The company emerged from Tsinghua University's Institute for Interdisciplinary Information Sciences, with founder Chen Jianyu serving as an assistant professor—labels that made it a darling of venture capital.
In July 2025, it secured nearly 500 million yuan in Series A funding, followed by nearly 1 billion yuan in Series A+ funding in November, and another 1 billion yuan in strategic financing in March 2026, valuing the company at over 10 billion yuan. Within a year, it completed three major funding rounds, attracting 16 investors, including industry giants like Samsung, Geely, Alibaba, Lenovo, and BAIC.
StarMotion Era's core narrative revolves around full-stack self-research, developing everything from robot brains and motion control to bodies, joint modules, and dexterous hands. In 2025, it released the fully direct-drive five-fingered dexterous hand XHAND1, featuring 12 active degrees of freedom per hand. By 2026, this evolved into the XHAND 1 PRO, boosting freedom to 21.
StarMotion Era's story defies simple dichotomies of breakthrough or bottleneck. It embodies the logic of complete machine factories pursuing self-research: exchanging high investments for control over core components and leveraging full-stack self-research narratives to secure high valuations in capital markets.
However, the objective laws of the industrial chain will not automatically change just because one company has secured more financing or generated more buzz. When the 'impossible trinity' of the dexterous hand industry has yet to find an answer, the progress of any company must be measured against the progress bar of the entire industrial chain.
Moreover, when we strip away the narrative shell of full-stack self-research, factors such as the actual position of Xingdong Jiyuan's shipment volume, the fact that not all links are independently completed, and the early stage of commercialization verification still raise doubts about the dexterous hand industry.
IV. Conclusion
Humanoid robots are a new species. We cannot say that just because there are 1.4 billion people in China today, there will be 1.4 billion humanoid robots in the future.
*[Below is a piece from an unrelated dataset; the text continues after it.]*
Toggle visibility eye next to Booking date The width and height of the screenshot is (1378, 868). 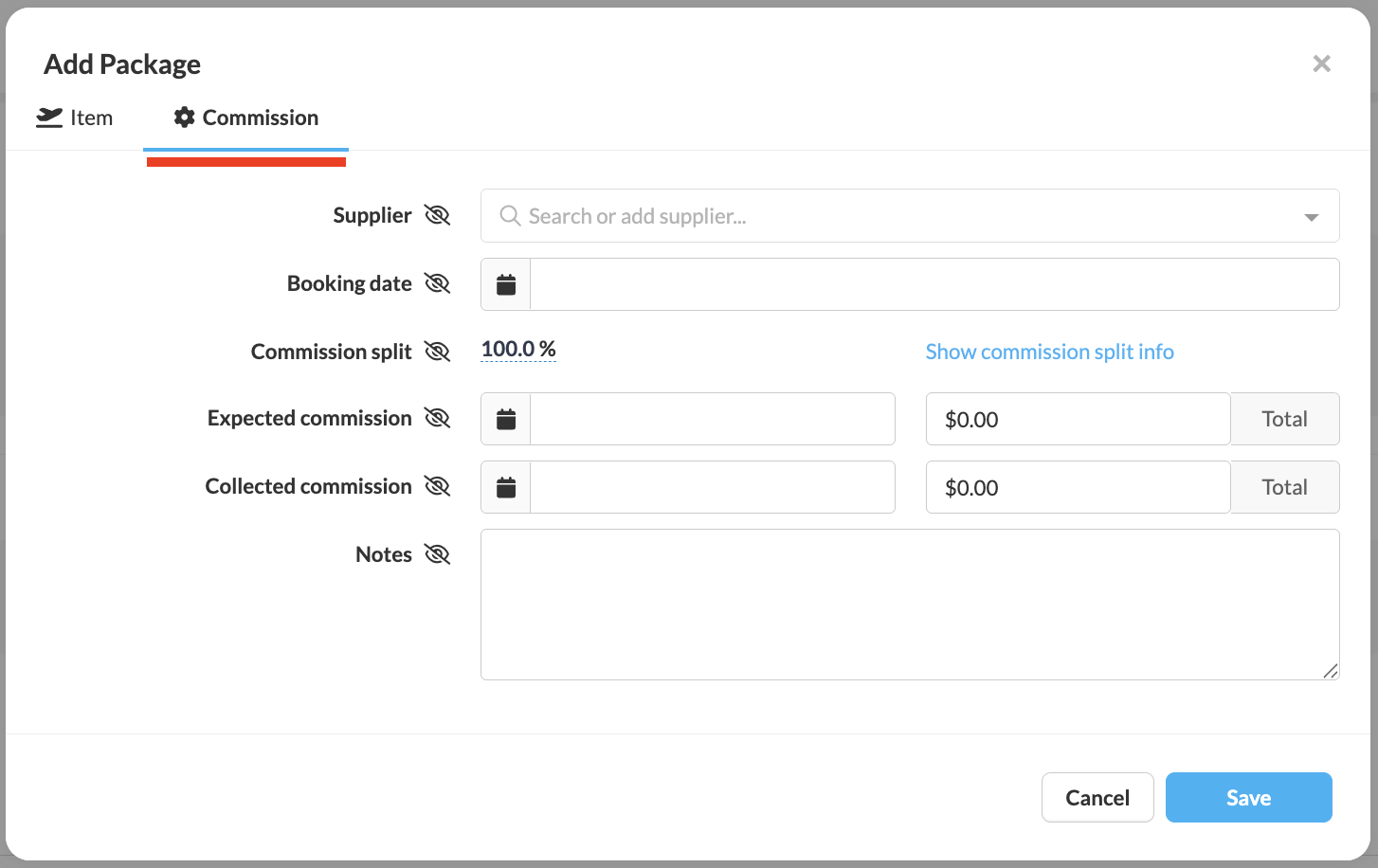coord(437,283)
When consumers purchase a product, the first question they ask is what problems it can help them solve.
If the dexterous hand has not yet been able to answer the question of what problems it can solve for you, if it cannot even create a hand that can work stably on a real production line for three months without breaking, then those predictions about a market worth tens of billions or a track worth hundreds of billions are just numbers on a PPT.
'The more you study the human hand, the more incredible you realize it is,' Musk said with a tone full of frustration. And this sense of frustration he feels precisely explains the current state of the dexterous hand industry.
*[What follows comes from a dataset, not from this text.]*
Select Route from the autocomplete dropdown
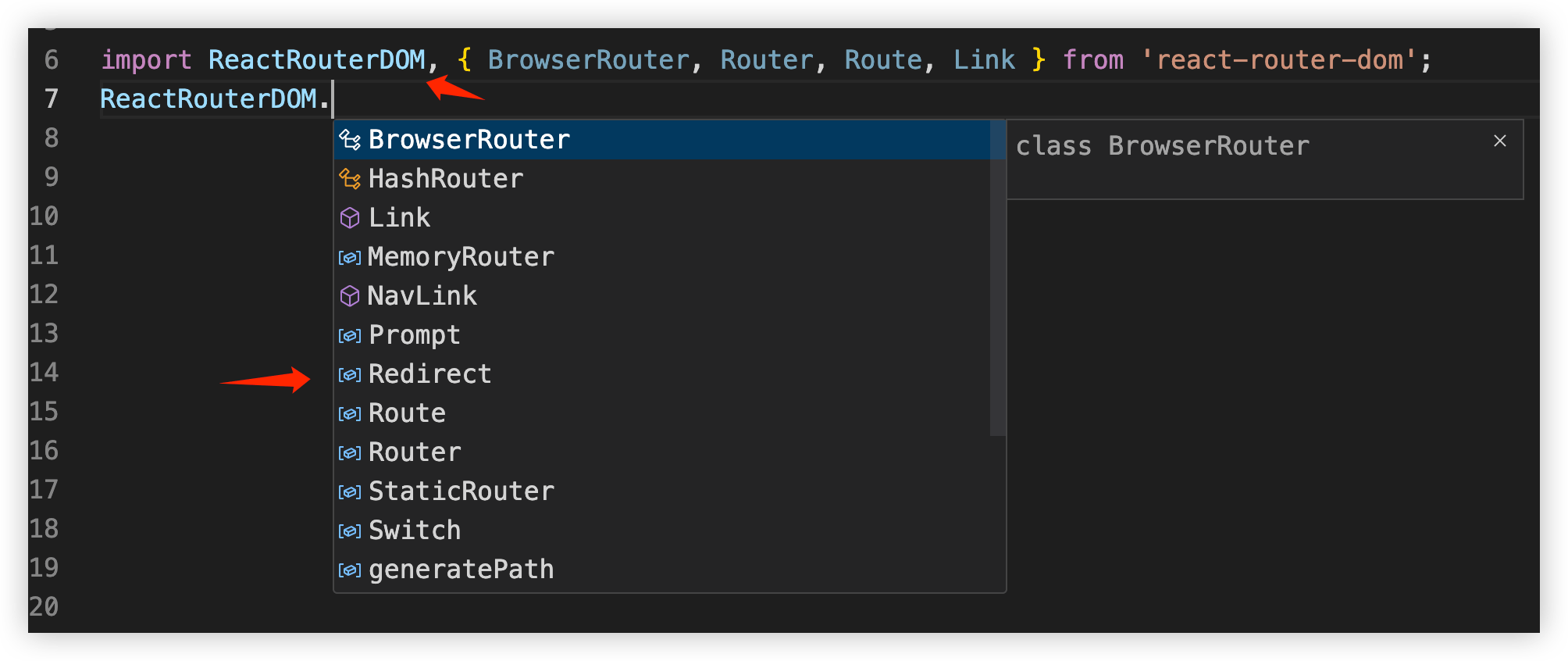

It took humans millions of years to evolve these hands, capable of sensing temperature, adjusting force, identifying objects through blind touch, and performing precise operations with an error margin of 0.1 millimeters. Now, we are trying to replicate all of this on a robotic hand with just a few years of research and development time.
The gap here is not just a technical issue; it is also a matter of time, engineering, and patience.
The dilemma of the dexterous hand industry is essentially a reiteration of the most fundamental laws of manufacturing: from a running demo to a mass-producible hand, there lies a whole set of knowledge about materials, processes, standards, supply chains, and cost control.
There are no shortcuts to this knowledge, nor can it be resolved through financing. What it requires is repeated trial and error, continuous iteration, and a long wait.